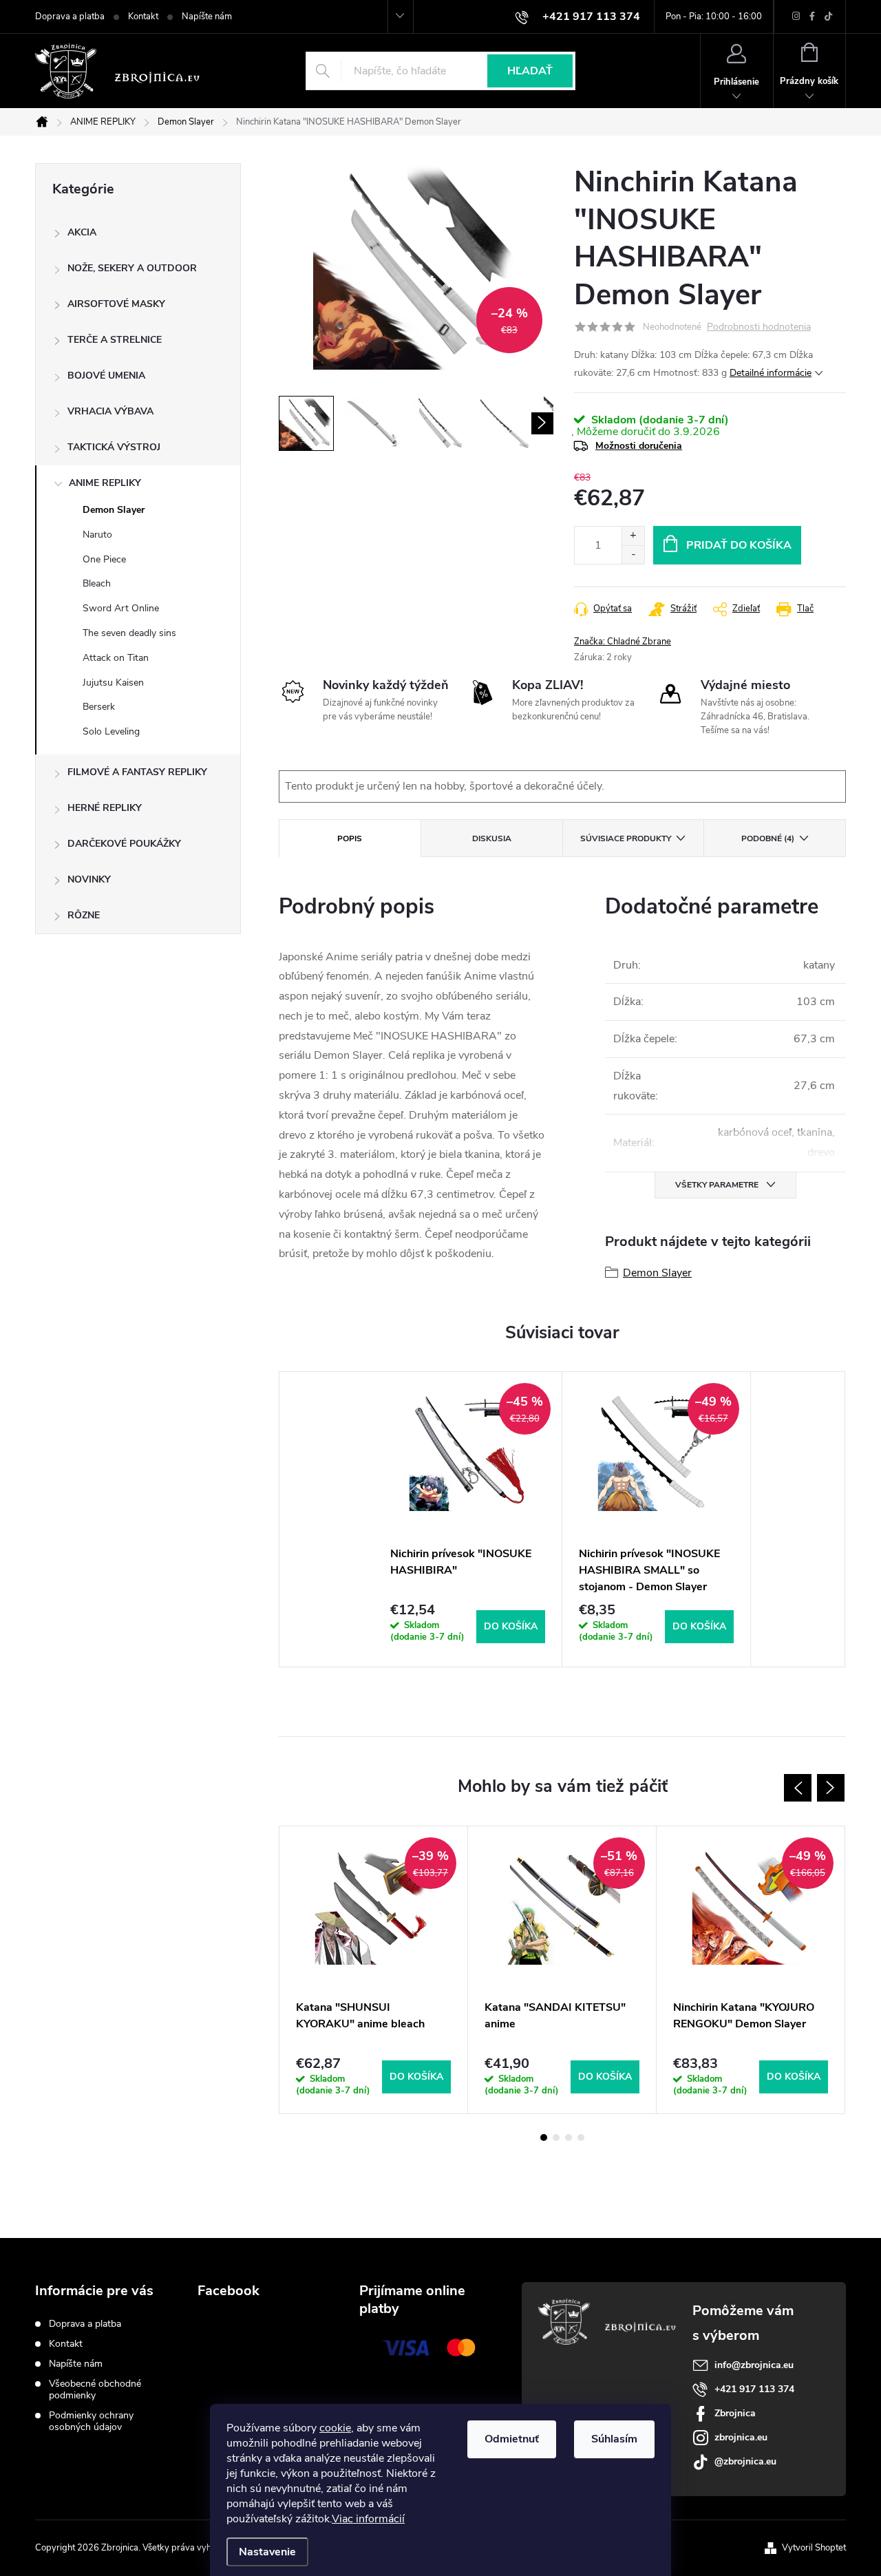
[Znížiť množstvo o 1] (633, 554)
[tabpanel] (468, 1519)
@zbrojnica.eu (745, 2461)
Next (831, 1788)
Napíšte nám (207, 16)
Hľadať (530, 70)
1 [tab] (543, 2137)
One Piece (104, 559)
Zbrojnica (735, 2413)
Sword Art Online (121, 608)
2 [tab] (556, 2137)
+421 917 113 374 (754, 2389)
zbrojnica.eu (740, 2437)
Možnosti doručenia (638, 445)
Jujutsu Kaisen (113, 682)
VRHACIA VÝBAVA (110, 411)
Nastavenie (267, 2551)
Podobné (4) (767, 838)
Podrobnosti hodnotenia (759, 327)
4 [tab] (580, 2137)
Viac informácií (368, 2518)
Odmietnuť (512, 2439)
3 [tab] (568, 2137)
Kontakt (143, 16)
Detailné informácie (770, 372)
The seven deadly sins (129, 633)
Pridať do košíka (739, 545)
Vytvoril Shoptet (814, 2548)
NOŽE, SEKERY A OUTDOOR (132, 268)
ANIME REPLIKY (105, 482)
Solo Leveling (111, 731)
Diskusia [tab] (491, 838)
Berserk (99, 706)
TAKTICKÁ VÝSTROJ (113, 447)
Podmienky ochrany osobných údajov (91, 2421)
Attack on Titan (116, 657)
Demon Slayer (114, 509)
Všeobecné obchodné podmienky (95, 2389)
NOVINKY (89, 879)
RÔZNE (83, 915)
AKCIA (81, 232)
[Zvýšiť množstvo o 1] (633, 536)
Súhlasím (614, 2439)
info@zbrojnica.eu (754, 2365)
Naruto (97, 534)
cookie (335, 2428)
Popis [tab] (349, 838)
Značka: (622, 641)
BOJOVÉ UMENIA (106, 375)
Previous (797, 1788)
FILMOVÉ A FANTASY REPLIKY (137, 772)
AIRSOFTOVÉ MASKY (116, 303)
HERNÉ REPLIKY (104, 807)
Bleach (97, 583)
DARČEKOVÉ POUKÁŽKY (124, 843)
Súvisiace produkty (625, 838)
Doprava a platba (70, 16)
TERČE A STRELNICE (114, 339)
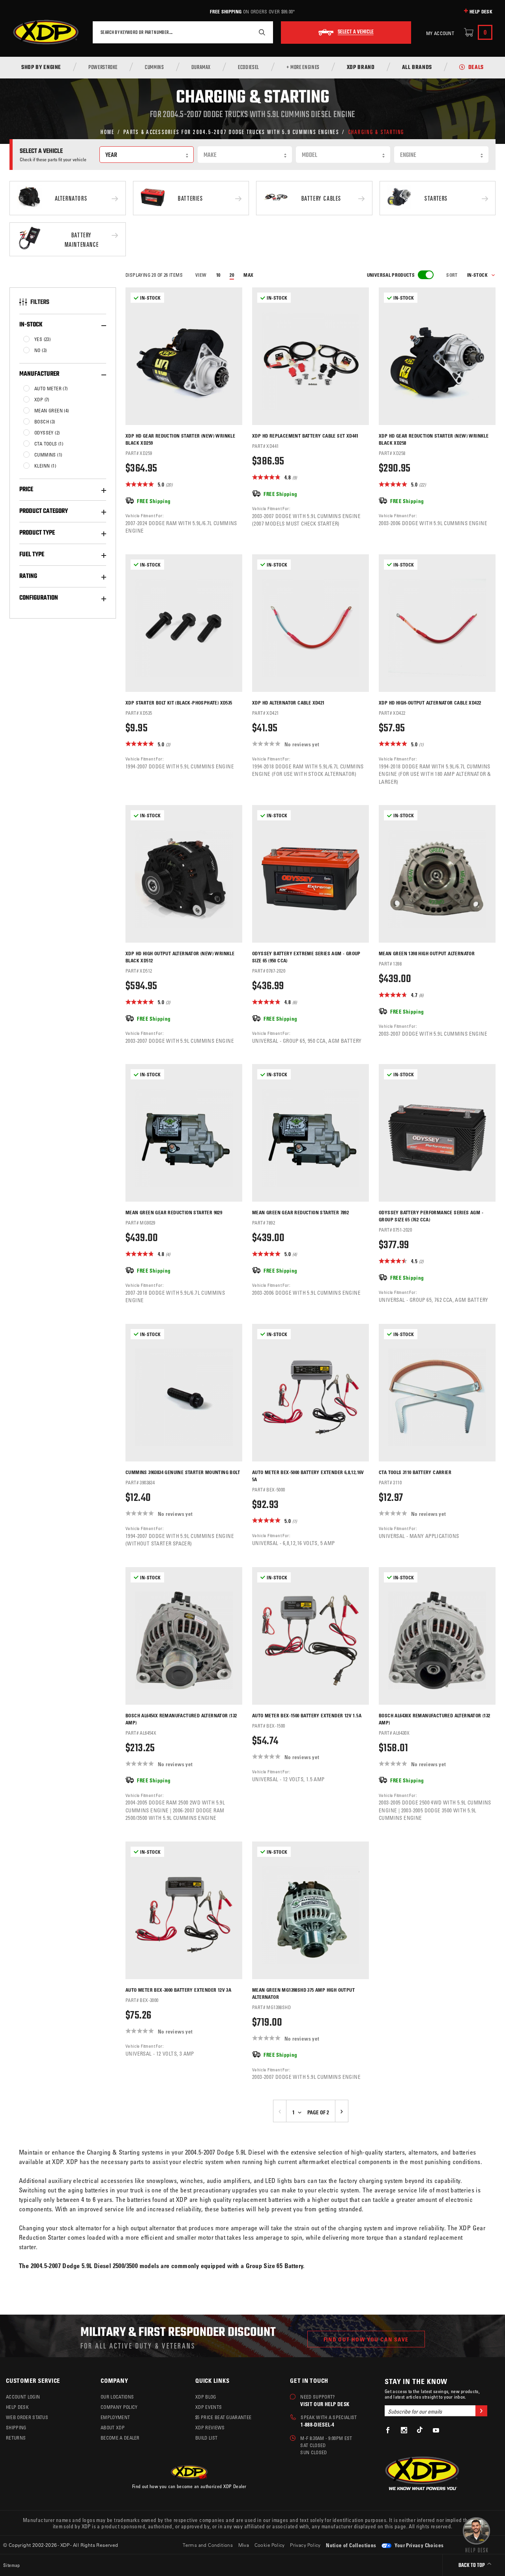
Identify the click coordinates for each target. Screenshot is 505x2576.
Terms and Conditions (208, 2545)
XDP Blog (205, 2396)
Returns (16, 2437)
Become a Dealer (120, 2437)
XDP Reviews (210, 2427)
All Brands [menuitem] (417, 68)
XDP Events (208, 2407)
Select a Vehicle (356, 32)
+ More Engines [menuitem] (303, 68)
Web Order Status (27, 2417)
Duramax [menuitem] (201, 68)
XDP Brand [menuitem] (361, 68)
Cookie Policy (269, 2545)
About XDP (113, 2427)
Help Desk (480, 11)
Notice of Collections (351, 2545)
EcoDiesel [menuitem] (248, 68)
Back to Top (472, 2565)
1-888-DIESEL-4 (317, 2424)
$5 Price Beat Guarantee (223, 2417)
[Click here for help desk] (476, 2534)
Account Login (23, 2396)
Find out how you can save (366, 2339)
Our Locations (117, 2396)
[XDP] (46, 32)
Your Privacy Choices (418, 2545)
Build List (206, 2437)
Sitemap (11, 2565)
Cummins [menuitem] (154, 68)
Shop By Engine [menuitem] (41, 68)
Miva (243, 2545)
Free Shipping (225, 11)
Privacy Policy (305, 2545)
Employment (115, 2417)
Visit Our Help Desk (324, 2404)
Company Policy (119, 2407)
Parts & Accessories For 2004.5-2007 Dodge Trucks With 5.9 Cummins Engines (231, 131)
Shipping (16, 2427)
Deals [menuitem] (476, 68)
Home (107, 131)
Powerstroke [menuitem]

### Description of the task
Print exactly the first line of the entries and every line after it through the one that contains "Nastavenie (267, 2551)", leaving the pictures out.

### Answer to this problem
[Znížiť množstvo o 1] (633, 554)
[tabpanel] (468, 1519)
@zbrojnica.eu (745, 2461)
Next (831, 1788)
Napíšte nám (207, 16)
Hľadať (530, 70)
1 [tab] (543, 2137)
One Piece (104, 559)
Zbrojnica (735, 2413)
Sword Art Online (121, 608)
2 [tab] (556, 2137)
+421 917 113 374 (754, 2389)
zbrojnica.eu (740, 2437)
Možnosti doručenia (638, 445)
Jujutsu Kaisen (113, 682)
VRHACIA VÝBAVA (110, 411)
Nastavenie (267, 2551)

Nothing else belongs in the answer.